OTTAWA - Le Bureau de la concurrence du Canada poursuit les trois principaux fournisseurs de services sans fil du pays et une association de l'industrie pour avoir possiblement trompé les consommateurs concernant le coût de leurs services de messagerie texte à tarif supplémentaire.

L'agence fédérale accuse Bell Canada (TSX:BCE), Rogers Communications (TSX:RCI.A), Telus (TSX:T) et l'Association canadienne des télécommunications sans fil (ACTS) d'avoir permis à d'autres entreprises de vendre des quizs, des sonneries d'appel et d'autres services sans en dévoiler le coût véritable.

Le contenu numérique à tarif supplémentaire en question peut coûter jusqu'à 10 $ par transaction et jusqu'à 40 $ pour un abonnement mensuel, des frais qui s'ajoutent au coût des forfaits de messagerie texte ordinaires, a indiqué le Bureau de la concurrence par voie de communiqué vendredi.

«Notre enquête démontre que certains consommateurs ont eu la fausse impression que certains textos et certaines applications étaient gratuites, a dit la commissaire Melanie Aitken. Malheureusement, dans de nombreux cas, les consommateurs ont découvert ces frais inattendus et non-autorisés sur leurs factures de téléphonie mobile.»

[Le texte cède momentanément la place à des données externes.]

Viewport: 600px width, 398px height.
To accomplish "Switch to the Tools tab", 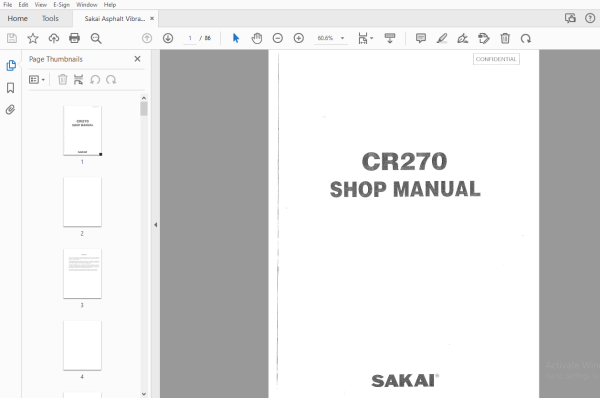I will coord(50,18).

Le Bureau réclame le remboursement intégral des consommateurs ainsi que des sanctions administratives pécuniaires de 10 millions $ pour Bell, Rogers et Telus respectivement et de 1 million $ pour l'ACTS, pour un total de 31 millions $.

Il réclame aussi la fin des annonces qui ne dévoilent pas clairement le prix d'un contenu numérique à tarif supplémentaire et la publication par Bell, Rogers, Telus et l'ACTS d'un avis correctif individuel renseignant le grand public sur les dispositions de toute ordonnance rendue à leur endroit.

La poursuite, qui survient au terme d'une enquête de mois, a été engagée devant la Cour supérieure de l'Ontario. Ces allégations n'ont pas encore été vérifiées par la justice.

Les fournisseurs de services sans fil ne créent ni ne contrôlent aucun service de messagerie texte; ils gèrent plutôt la facturation pour les tiers qui créent et s'occupent de dispenser ces services, a précisé l'ACTS par voie de communiqué.

Le groupe affirme avoir approché le Bureau de la concurrence il y a un an pour connaître les meilleurs remèdes contre les publicités non conformes de certaines entreprises.

«Nous avons cependant été très déçus lorsque nous avons reçu un ultimatum nous enjoignant de conclure rapidement une entente prédéfinie, au risque d'avoir à faire face à des poursuites judiciaires, a dit l'ACTS par voie de communiqué. Le Bureau de la concurrence a choisi de se dresser en adversaire dans cette voie qui risque de mener à des dépenses qui en fin de parcours n'auront causé que des torts au consommateur, tandis que le Bureau refuse en même temps d'entamer des poursuites contre ces annonceurs frauduleux qui font ces déclarations et en sont responsables sur le plan juridique.»

L'ACTS affirme que les consommateurs risquent de perdre l'accès à des services qui comprennent la possibilité d'effectuer des dons à des œuvres caritatives, de consulter des bulletins de météo ou d'obtenir l'horaire des transports publics.